You're flattening your table in your most outer FROM statement (ie here:
FROM
project.dataset.ga_sessions_*
, UNNEST(hits) as h)
All your session level dimensions eg device.* or totals.* values like totals.transactions are already rolled up to a session level, so when you flatten the table by unnesting the hits, these totals values get written as many times as there are hits. Example:
Let's say there are 30 hits in one session and 2 transactions, since you flatten/unnest your hits, you will be left with 30 rows containing totals.transactions = 2, so when you sum over them, the result would be that there were 60 transactions in this session.
Your users and visits don't get affected by this since you count distinct them, so any dupes get eliminated.
It looks to me as if you're query will work if you just remove the , UNNEST(hits) as h if you remove or adapt this line
h.sourcePropertyInfo.sourcePropertyDisplayName as display
since you already unnest the hits within the select statement where required apart from in this particular line.
after UNNESTing an array, use MAX() instead SUMMing them up to report on session level matrices:
use:
- MAX(totals.screenviews) AS PAGEVIEWS,
- MAX(totals.bounces) AS BOUNCES,
- MAX(totals.transactions) AS Transactions
- ...
- ...
instead of:
- SUM(totals.screenviews) AS PAGEVIEWS,
- SUM(totals.bounces) AS BOUNCES,
- SUM(totals.transactions) AS Transactions
this should partially solve your issue.

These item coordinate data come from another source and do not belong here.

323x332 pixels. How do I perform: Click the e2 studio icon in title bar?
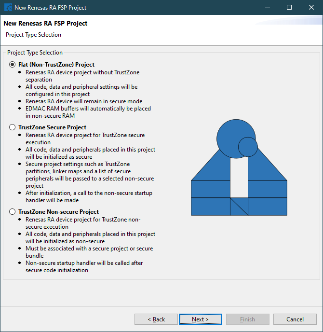tap(8, 8)
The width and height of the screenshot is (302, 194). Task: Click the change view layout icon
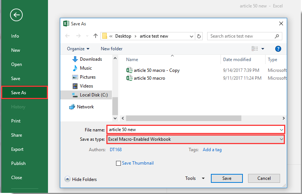click(255, 49)
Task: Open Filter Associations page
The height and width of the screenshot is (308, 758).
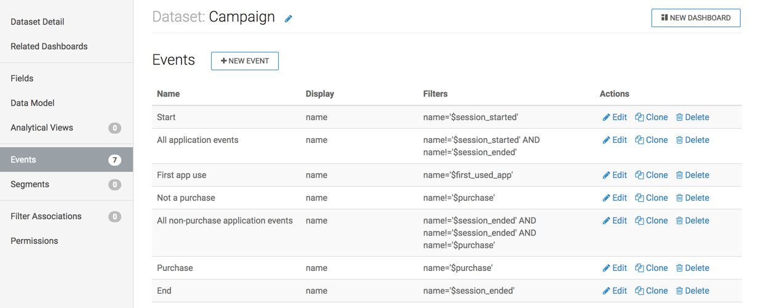Action: [x=46, y=216]
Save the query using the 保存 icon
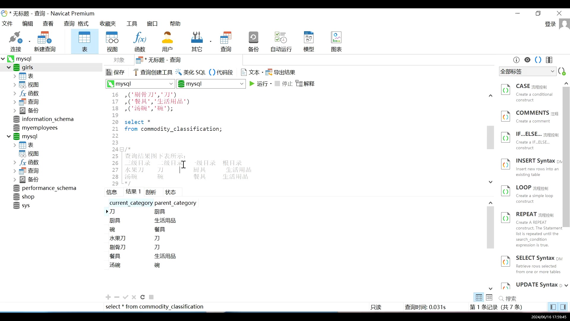 115,72
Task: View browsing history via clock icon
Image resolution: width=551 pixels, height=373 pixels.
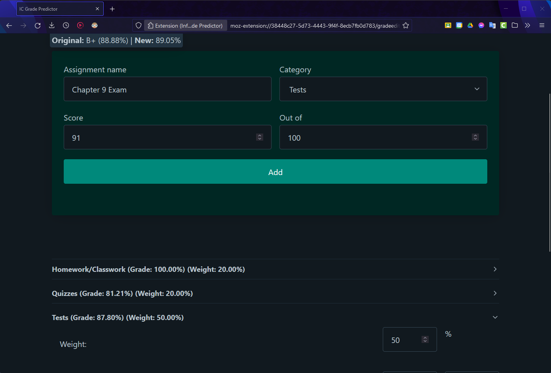Action: tap(66, 25)
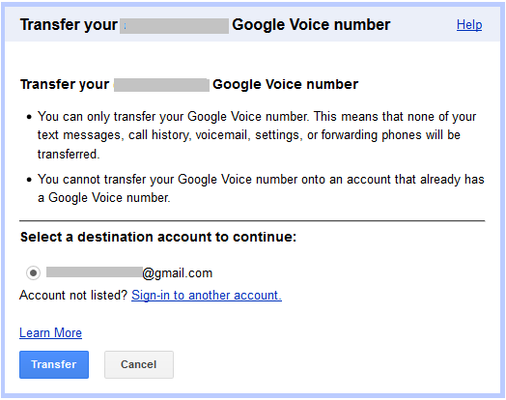Click the horizontal divider line above destination section
This screenshot has height=400, width=506.
252,221
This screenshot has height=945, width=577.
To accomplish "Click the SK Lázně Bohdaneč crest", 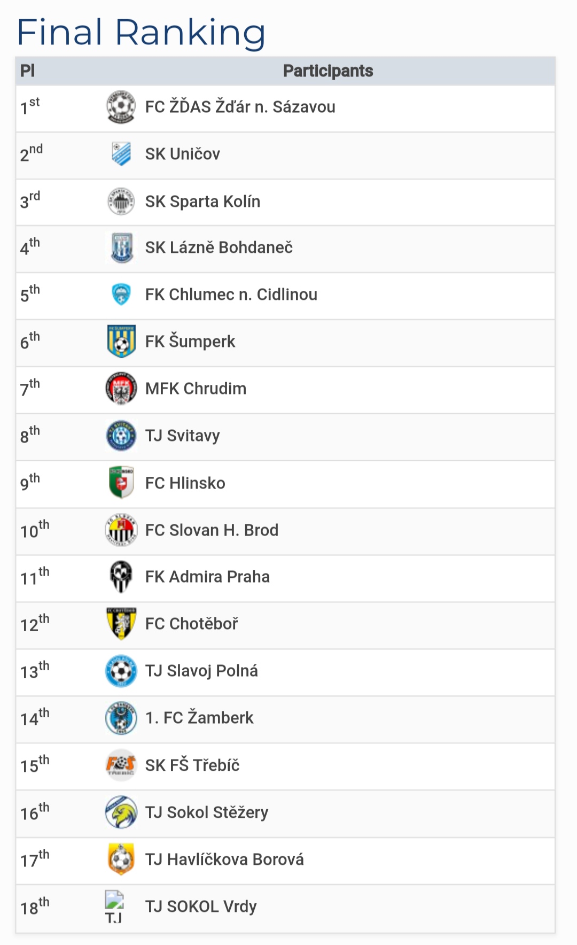I will point(121,247).
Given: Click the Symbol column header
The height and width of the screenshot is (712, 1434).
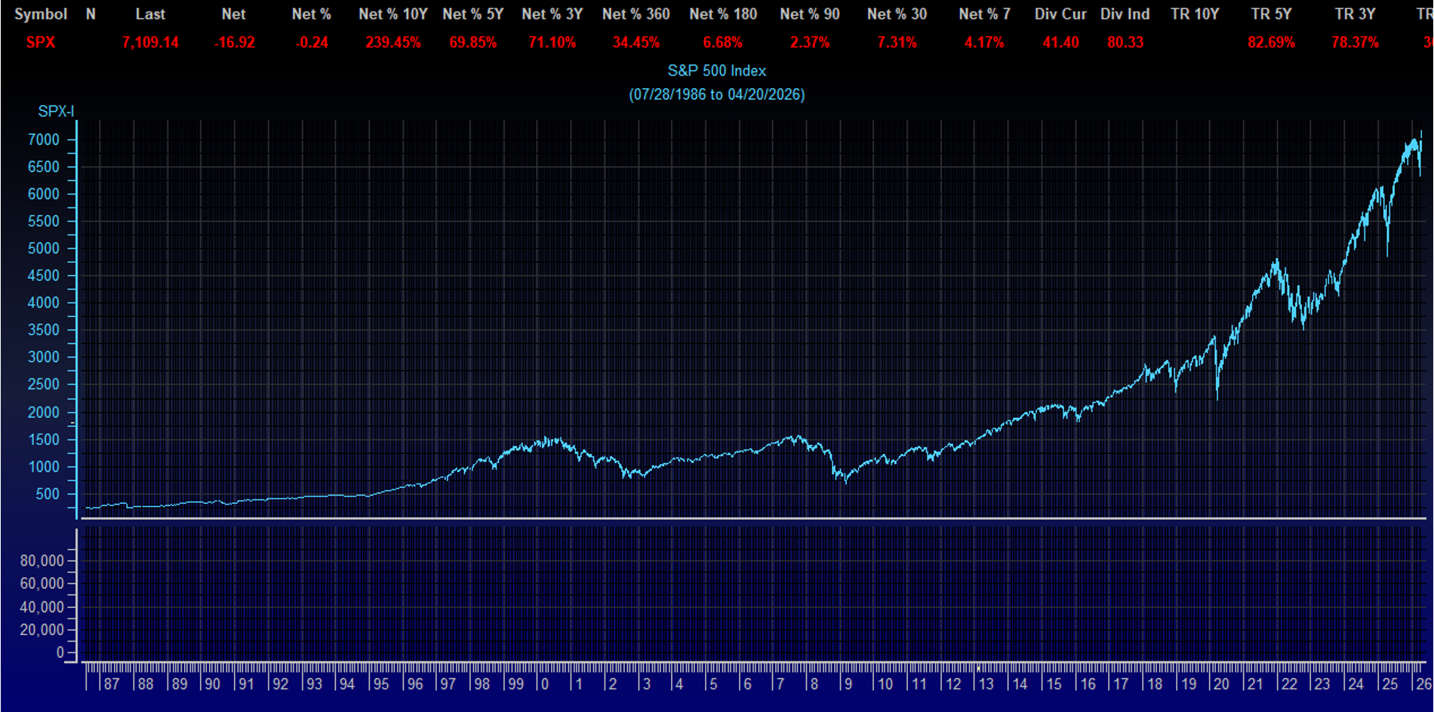Looking at the screenshot, I should [41, 14].
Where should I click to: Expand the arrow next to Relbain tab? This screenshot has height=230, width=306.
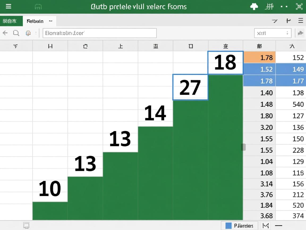tap(50, 21)
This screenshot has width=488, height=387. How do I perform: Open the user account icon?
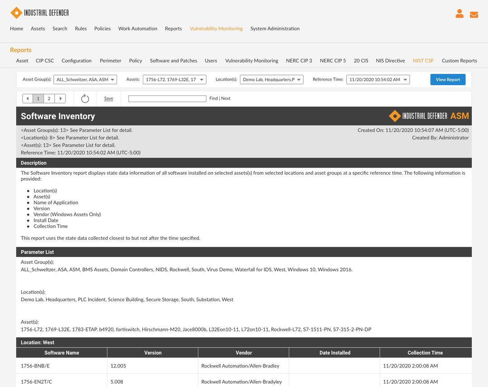(x=459, y=14)
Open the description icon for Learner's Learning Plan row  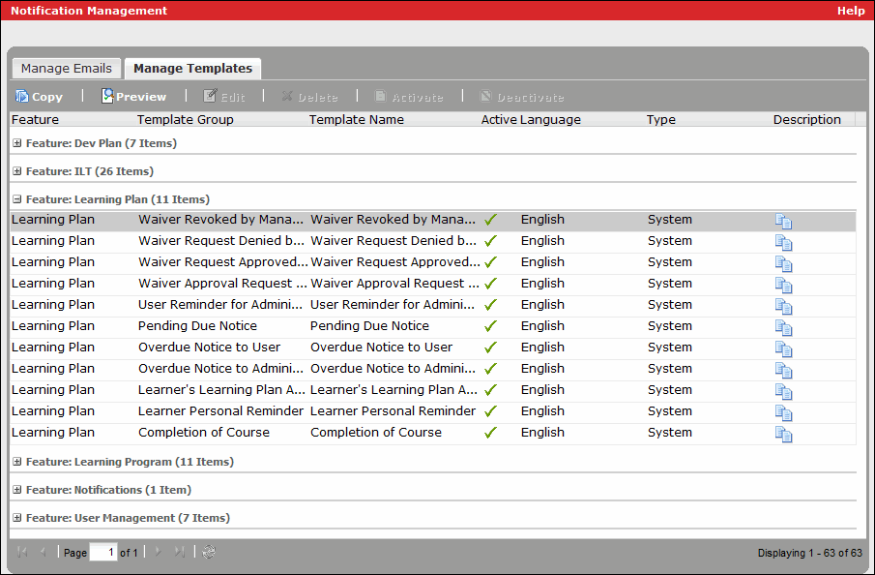(783, 392)
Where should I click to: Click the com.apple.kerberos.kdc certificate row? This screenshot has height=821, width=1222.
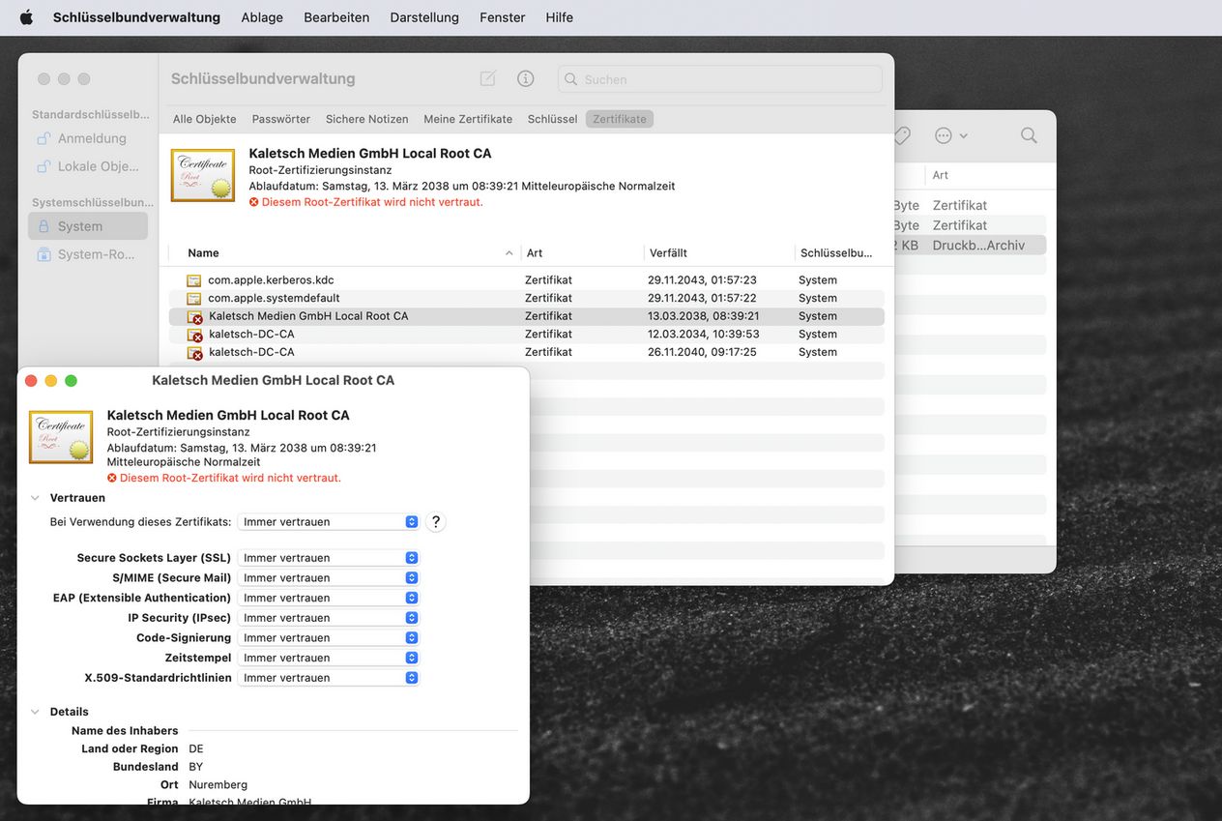tap(271, 280)
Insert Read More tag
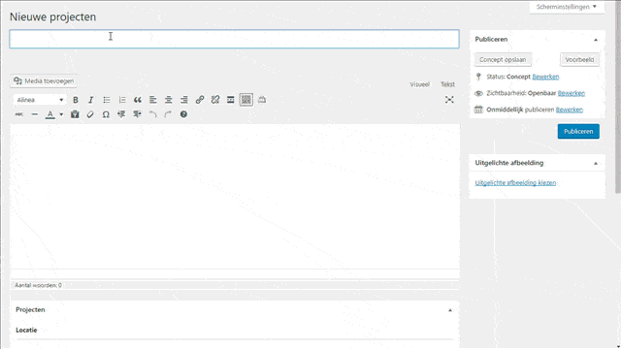Viewport: 621px width, 349px height. point(231,100)
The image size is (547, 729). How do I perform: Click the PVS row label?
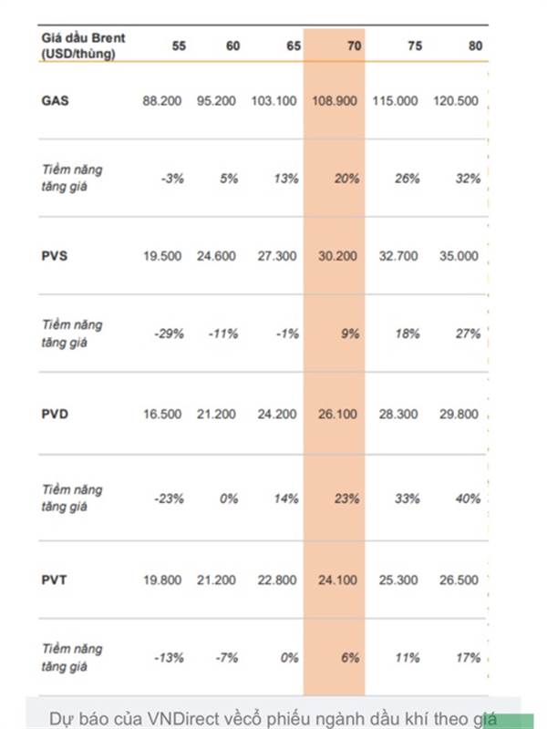[55, 256]
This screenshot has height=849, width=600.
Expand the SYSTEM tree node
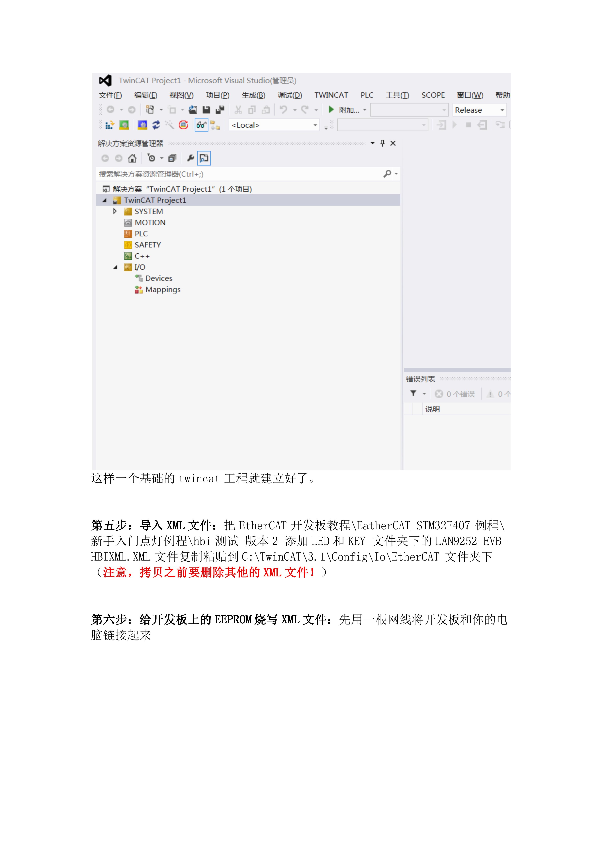(x=115, y=212)

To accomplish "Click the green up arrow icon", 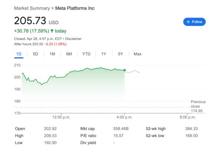I will coord(53,31).
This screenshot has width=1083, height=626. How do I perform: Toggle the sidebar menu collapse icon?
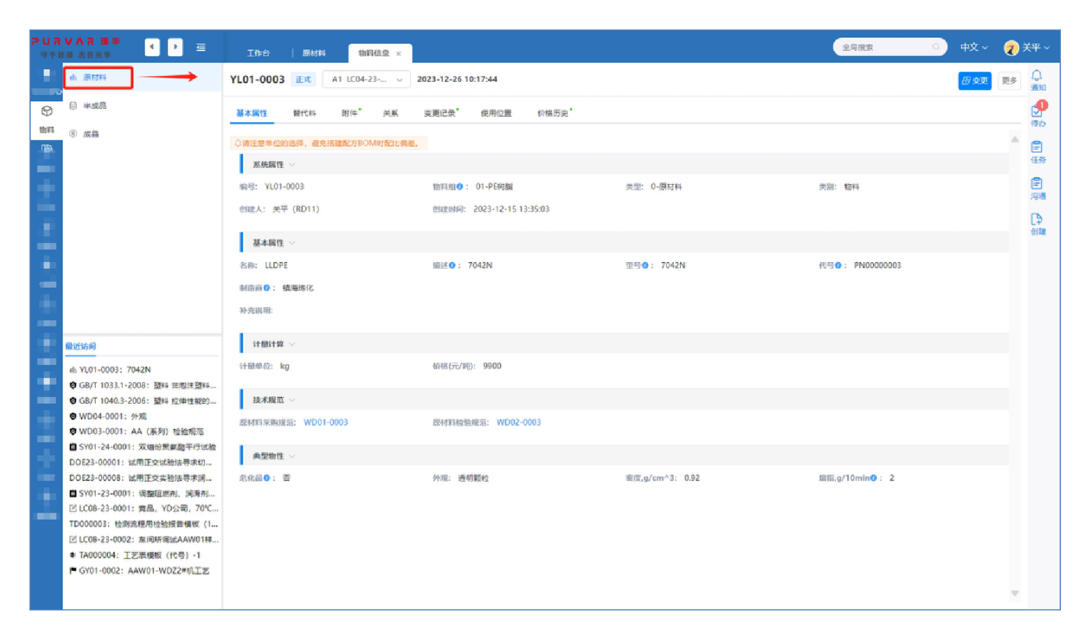point(201,47)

Let me know how it goes?
I think the reason why the calculated bounce rate is much higher in the query from William Fuks is the following
WHEN (h.isentrance = TRUE AND h.isexit = TRUE) THEN 1 END) bounces
It seems that isEntrance and isExit only happens on PAGE hits and so does not account for events. Hence the over count of bounces is due to single page views that might have had one or more interaction events happen on the page.